To create a high-performance wall system that enhances building performance at a premium facility, a vapour-permeable, self-adhering air- and water-resistive barrier was selected for use across the entire dealership exterior. The membrane creates continuous water-, air-, and weather-tight barrier that prevents moisture from getting into buildings. It allows moisture that is already in the walls to escape. The airtight properties meet the highest class of CAN/ULC 742.
Conclusion
Minimizing air leakage across the building enclosure is fundamental to high-performance buildings.
As mentioned before, airtightness is achieved with an effective air barrier system composed of continuous materials, components, and accessories, and not an individual product.
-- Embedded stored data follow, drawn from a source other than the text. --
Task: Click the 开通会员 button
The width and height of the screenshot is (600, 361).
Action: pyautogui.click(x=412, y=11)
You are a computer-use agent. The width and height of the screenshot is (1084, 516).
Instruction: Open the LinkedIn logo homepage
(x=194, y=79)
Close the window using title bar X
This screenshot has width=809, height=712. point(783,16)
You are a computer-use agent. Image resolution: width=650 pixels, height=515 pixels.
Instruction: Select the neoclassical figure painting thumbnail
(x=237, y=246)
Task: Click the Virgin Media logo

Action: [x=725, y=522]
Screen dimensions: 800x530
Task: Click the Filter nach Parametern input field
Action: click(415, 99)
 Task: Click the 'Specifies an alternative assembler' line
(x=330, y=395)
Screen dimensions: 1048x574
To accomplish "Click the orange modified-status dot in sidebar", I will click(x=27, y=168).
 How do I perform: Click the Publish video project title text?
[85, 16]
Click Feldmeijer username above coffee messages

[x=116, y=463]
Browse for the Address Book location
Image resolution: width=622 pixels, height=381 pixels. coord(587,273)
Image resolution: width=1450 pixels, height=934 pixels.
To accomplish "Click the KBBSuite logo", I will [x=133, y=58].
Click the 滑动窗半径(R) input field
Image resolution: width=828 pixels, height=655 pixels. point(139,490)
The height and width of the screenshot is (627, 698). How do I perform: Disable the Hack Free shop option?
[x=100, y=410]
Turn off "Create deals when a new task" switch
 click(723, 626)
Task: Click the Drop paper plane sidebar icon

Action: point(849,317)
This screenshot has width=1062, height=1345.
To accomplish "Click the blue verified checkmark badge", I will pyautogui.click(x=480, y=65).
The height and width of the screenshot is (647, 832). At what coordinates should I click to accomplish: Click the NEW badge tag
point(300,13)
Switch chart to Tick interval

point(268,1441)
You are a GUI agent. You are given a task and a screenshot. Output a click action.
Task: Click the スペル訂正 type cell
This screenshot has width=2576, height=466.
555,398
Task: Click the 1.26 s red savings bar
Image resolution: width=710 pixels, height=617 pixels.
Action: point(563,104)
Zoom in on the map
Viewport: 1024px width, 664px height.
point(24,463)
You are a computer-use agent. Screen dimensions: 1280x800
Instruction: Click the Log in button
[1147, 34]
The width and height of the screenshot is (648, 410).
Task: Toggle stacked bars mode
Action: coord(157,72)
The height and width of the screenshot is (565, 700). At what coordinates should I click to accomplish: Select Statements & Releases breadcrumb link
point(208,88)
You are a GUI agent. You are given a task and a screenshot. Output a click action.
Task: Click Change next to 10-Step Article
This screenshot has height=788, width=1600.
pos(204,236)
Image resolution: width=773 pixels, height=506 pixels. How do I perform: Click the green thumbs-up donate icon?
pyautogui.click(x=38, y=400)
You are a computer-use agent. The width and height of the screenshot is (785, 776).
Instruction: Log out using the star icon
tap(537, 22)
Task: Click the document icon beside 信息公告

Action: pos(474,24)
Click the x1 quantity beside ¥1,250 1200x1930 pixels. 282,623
The experience of designers and installers varies widely across the industry. Adequate construction oversight and quality control measures with respect to the air barrier design and installation can help offset lower experience levels. Designers less familiar with air barriers may not fully appreciate the difficulty of providing continuity at complex transitions, the importance of clearly detailing these transitions to adequately illustrate the design intent to the installer, and the need for material compatibility for long-term performance.
To avoid air leaks at transitions and interfaces between elements, designers must first identify challenging joints, laps, penetrations, fenestrations, and fastener holes. These identifiers must be well detailed and clearly communicated with mockups and onsite meetings, observed during installation, and inspected after completion to identify any gaps.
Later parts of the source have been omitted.